[Collected data]
================================

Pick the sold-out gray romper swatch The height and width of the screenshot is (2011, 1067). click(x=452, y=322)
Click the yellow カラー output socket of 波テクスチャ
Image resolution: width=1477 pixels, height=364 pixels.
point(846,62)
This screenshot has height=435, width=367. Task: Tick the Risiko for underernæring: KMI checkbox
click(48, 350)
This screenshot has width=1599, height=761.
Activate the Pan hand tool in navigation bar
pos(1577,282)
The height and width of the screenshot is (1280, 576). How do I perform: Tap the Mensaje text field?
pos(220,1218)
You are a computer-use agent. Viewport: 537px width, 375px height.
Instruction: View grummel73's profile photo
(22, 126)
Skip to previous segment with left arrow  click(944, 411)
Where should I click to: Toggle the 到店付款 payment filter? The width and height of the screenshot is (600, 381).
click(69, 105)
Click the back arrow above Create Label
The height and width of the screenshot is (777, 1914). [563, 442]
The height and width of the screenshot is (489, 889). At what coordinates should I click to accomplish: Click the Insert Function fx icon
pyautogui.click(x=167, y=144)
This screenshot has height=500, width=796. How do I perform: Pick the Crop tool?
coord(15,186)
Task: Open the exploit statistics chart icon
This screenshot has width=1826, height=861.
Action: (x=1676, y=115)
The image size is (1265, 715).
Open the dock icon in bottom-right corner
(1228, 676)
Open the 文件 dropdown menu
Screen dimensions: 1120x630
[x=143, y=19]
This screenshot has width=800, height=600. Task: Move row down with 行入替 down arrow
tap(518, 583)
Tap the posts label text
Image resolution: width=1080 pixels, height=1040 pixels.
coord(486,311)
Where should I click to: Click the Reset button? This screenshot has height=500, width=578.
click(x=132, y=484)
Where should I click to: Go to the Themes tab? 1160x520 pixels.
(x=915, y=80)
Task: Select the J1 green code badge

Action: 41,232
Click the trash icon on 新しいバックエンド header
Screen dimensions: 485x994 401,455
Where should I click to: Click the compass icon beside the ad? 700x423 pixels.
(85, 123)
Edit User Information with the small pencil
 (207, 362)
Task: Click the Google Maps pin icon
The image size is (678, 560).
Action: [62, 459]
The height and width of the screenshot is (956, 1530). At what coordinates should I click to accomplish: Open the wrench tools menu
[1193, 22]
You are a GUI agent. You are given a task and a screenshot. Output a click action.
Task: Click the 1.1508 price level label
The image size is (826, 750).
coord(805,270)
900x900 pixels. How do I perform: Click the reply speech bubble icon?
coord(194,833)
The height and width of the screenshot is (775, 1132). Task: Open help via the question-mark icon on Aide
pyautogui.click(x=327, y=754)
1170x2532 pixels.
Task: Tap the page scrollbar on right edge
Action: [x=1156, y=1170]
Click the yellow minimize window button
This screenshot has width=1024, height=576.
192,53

================================

- **WHAT TO PRODUCE**: Copy every record above verbatim and in full.

- **WRITTEN SOLUTION**:
Pick the sold-out gray romper swatch The height and width of the screenshot is (2011, 1067). click(x=452, y=322)
Click the yellow カラー output socket of 波テクスチャ
Image resolution: width=1477 pixels, height=364 pixels.
point(846,62)
This screenshot has height=435, width=367. Task: Tick the Risiko for underernæring: KMI checkbox
click(48, 350)
This screenshot has width=1599, height=761.
Activate the Pan hand tool in navigation bar
pos(1577,282)
The height and width of the screenshot is (1280, 576). How do I perform: Tap the Mensaje text field?
pos(220,1218)
You are a computer-use agent. Viewport: 537px width, 375px height.
Instruction: View grummel73's profile photo
(22, 126)
Skip to previous segment with left arrow  click(944, 411)
Where should I click to: Toggle the 到店付款 payment filter? The width and height of the screenshot is (600, 381).
click(69, 105)
Click the back arrow above Create Label
The height and width of the screenshot is (777, 1914). [563, 442]
The height and width of the screenshot is (489, 889). At what coordinates should I click to accomplish: Click the Insert Function fx icon
pyautogui.click(x=167, y=144)
This screenshot has height=500, width=796. How do I perform: Pick the Crop tool?
coord(15,186)
Task: Open the exploit statistics chart icon
This screenshot has width=1826, height=861.
Action: (x=1676, y=115)
The image size is (1265, 715).
Open the dock icon in bottom-right corner
(1228, 676)
Open the 文件 dropdown menu
Screen dimensions: 1120x630
[x=143, y=19]
This screenshot has width=800, height=600. Task: Move row down with 行入替 down arrow
tap(518, 583)
Tap the posts label text
Image resolution: width=1080 pixels, height=1040 pixels.
coord(486,311)
Where should I click to: Click the Reset button? This screenshot has height=500, width=578.
click(x=132, y=484)
Where should I click to: Go to the Themes tab? 1160x520 pixels.
(x=915, y=80)
Task: Select the J1 green code badge

Action: 41,232
Click the trash icon on 新しいバックエンド header
Screen dimensions: 485x994 401,455
Where should I click to: Click the compass icon beside the ad? 700x423 pixels.
(85, 123)
Edit User Information with the small pencil
 (207, 362)
Task: Click the Google Maps pin icon
The image size is (678, 560).
Action: [62, 459]
The height and width of the screenshot is (956, 1530). At what coordinates should I click to accomplish: Open the wrench tools menu
[1193, 22]
You are a GUI agent. You are given a task and a screenshot. Output a click action.
Task: Click the 1.1508 price level label
The image size is (826, 750).
coord(805,270)
900x900 pixels. How do I perform: Click the reply speech bubble icon?
coord(194,833)
The height and width of the screenshot is (775, 1132). Task: Open help via the question-mark icon on Aide
pyautogui.click(x=327, y=754)
1170x2532 pixels.
Task: Tap the page scrollbar on right edge
Action: [x=1156, y=1170]
Click the yellow minimize window button
This screenshot has width=1024, height=576.
192,53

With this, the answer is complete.